A solids-control audit is a systematic inspection of the entire surface separation train — equipment condition, settings, plumbing and operating data — against the standard it is supposed to deliver. Every item corresponds to a failure mode with a cost, and the audit's value is finding those failures before they run for a section.
Shale shakers
- Screen condition: walk each panel; holes, worn spots, lifted edges.
- Fluid pool (beach): pool running off the end = overloaded. Dry deck = could go finer.
- Bypass gates: confirm every gate position — an open bypass is invisible from the cabin.
Hydrocyclones
- Feed head: h = 19.2 × p ÷ ρ. Below ~75 ft, the cones are not cutting.
- Apex spray: umbrella = healthy. Rope = overloaded or low head. Dry plugging = cut too aggressive.
Decanting centrifuge
- Bowl speed vs duty: confirm settings match one duty — not a compromise.
- Conveyor torque: rising torque = cake accumulating. Catch it before the bowl packs.
- Flushing log: confirm flush-at-shutdown is happening every shift.
Pit system
- Flow direction: dirty-to-clean with no open equalising valve.
- Agitators: all running; a still surface means solids on the floor.

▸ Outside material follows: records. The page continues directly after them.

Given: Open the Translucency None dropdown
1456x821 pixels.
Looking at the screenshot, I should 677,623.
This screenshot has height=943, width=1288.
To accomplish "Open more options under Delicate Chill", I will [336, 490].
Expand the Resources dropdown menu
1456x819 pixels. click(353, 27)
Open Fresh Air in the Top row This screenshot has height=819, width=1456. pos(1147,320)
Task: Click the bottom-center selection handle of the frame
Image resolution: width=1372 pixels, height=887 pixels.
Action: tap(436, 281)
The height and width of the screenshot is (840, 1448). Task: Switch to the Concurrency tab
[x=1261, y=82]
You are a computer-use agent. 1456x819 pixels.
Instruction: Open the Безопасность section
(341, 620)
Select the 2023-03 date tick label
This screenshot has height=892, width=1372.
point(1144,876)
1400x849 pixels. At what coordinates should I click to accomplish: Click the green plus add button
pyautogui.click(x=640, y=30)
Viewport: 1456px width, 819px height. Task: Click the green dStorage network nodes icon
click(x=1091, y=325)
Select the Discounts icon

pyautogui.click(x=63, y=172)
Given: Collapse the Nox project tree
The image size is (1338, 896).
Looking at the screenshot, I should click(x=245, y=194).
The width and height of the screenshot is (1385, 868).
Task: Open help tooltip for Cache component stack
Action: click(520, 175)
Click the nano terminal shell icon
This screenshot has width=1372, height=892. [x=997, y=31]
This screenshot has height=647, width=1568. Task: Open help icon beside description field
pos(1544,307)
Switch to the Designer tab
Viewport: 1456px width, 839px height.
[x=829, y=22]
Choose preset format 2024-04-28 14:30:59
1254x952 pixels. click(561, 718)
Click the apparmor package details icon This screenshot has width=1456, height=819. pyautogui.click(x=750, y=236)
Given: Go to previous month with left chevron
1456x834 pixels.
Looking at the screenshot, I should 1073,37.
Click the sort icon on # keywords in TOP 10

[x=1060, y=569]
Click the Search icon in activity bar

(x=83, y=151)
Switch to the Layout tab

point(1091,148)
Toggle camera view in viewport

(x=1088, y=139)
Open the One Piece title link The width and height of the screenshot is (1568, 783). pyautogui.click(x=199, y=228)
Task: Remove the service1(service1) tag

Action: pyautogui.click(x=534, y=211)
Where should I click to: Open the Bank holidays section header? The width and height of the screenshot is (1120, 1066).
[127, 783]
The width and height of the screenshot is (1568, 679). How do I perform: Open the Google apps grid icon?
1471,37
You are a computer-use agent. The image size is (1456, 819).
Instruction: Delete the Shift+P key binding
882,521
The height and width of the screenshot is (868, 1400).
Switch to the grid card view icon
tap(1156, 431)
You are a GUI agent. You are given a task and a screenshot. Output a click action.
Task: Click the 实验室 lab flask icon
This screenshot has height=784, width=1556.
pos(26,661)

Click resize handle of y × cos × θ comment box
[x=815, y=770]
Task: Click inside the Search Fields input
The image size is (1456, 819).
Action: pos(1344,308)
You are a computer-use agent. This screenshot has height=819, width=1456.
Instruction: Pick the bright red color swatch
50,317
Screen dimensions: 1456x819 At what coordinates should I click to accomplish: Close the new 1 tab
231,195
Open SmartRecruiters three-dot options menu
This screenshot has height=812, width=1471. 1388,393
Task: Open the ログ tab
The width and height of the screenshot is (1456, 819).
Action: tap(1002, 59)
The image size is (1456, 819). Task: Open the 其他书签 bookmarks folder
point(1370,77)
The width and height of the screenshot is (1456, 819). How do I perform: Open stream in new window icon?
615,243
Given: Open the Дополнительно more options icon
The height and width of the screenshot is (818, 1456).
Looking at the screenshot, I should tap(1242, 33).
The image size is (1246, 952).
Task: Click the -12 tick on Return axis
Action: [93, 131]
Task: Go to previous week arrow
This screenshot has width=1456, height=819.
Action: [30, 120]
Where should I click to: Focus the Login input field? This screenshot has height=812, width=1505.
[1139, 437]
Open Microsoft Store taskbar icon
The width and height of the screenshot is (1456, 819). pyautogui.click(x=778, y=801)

The mass balance — the audit's bottom line
If the numbers don't close, solids are accumulating and dilution will follow. This single calculation often surfaces what the walk-around missed.
Key takeaways
Walk the train in order, write down what you see, calculate feed head, run the mass balance. The cost of an audit is a few hours; the cost of the faults it finds is measured in dilution barrels and rig time.